■ Task requirements:
The lines in the listing below are to be given again exactly, starting at the line holding "Task: Click the" and ending at the line holding "Select the joystick movement mode icon". Do not include pictures.

■ Records for this task:
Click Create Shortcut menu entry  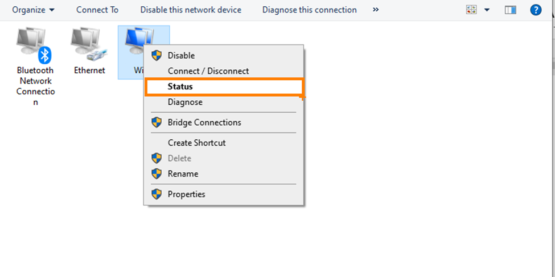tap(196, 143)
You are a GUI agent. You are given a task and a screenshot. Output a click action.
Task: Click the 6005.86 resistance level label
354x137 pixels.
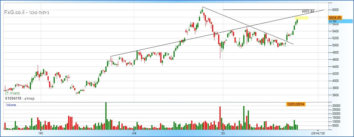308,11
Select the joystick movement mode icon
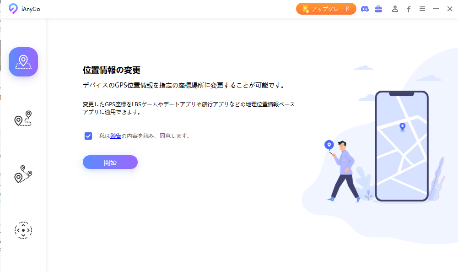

* * *

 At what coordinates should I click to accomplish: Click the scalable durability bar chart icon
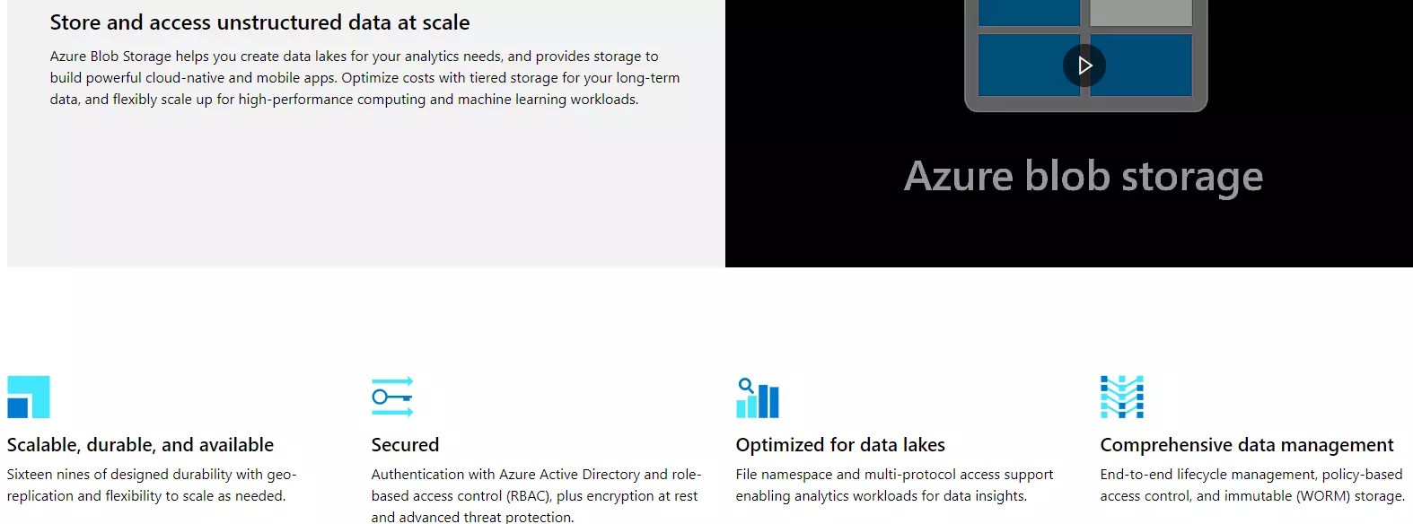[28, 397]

■ Response box:
Task: Click the 6005.86 resistance level label
354x137 pixels.
308,11
Select the joystick movement mode icon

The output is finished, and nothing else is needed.